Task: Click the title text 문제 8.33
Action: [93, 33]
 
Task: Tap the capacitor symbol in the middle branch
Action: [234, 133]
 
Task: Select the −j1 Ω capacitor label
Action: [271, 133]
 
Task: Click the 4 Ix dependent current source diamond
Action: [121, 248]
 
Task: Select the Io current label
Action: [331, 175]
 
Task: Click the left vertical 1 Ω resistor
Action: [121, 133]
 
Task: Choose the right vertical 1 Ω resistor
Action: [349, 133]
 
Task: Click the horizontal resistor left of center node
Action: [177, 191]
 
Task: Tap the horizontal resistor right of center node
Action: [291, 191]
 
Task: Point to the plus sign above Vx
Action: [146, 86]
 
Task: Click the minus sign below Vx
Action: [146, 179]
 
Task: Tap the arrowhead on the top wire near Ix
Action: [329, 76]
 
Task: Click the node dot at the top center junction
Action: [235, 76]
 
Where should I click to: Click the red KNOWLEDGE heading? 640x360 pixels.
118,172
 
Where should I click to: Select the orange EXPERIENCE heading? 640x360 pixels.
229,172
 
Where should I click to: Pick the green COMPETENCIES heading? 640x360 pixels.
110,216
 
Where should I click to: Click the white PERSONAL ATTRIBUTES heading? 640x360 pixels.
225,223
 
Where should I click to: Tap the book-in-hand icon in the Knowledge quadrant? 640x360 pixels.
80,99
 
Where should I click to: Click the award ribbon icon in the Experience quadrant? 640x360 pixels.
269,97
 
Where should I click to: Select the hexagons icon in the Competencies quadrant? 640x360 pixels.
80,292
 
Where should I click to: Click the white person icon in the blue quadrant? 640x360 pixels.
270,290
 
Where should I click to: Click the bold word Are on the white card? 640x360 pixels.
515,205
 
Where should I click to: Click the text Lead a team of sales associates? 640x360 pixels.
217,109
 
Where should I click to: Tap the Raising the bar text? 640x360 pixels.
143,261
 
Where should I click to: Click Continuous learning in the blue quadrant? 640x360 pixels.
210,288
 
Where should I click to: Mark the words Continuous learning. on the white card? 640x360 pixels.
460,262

--

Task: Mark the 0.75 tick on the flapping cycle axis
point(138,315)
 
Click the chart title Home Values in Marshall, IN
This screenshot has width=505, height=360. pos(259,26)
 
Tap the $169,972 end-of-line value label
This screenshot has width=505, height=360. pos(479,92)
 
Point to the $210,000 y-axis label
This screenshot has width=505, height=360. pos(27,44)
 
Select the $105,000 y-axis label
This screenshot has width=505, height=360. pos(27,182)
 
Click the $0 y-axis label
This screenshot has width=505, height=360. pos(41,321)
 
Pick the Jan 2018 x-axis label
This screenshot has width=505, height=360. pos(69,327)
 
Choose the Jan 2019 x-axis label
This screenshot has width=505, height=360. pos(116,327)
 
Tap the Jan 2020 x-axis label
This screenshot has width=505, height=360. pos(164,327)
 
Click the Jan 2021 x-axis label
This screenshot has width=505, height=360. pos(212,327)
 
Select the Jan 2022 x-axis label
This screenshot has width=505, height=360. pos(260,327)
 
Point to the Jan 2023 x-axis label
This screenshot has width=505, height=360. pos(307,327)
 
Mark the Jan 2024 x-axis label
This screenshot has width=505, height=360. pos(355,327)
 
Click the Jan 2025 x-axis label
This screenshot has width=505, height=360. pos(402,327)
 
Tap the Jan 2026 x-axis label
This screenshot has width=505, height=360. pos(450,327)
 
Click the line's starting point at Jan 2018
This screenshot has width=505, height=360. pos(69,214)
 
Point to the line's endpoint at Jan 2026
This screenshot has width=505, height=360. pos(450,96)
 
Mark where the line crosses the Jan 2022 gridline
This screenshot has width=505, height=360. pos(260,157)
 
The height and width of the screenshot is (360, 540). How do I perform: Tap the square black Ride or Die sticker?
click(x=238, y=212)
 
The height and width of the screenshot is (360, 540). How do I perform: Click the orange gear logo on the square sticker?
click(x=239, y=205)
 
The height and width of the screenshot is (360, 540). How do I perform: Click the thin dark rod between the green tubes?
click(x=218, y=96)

(Zu bearbeitende Aufgabe)
Gib aus den obigen Daten die Zeilen wortgetreu wieder, die zwischen der Zeile mit „Select the $105,000 y-axis label“ und der Zeile mit „This screenshot has width=505, height=360. pos(116,327)“ liegen, wobei beide Zeilen eingeschlossen sind.

(Ausgearbeitete Lösung)
Select the $105,000 y-axis label
This screenshot has width=505, height=360. pos(27,182)
 
Click the $0 y-axis label
This screenshot has width=505, height=360. pos(41,321)
 
Pick the Jan 2018 x-axis label
This screenshot has width=505, height=360. pos(69,327)
 
Choose the Jan 2019 x-axis label
This screenshot has width=505, height=360. pos(116,327)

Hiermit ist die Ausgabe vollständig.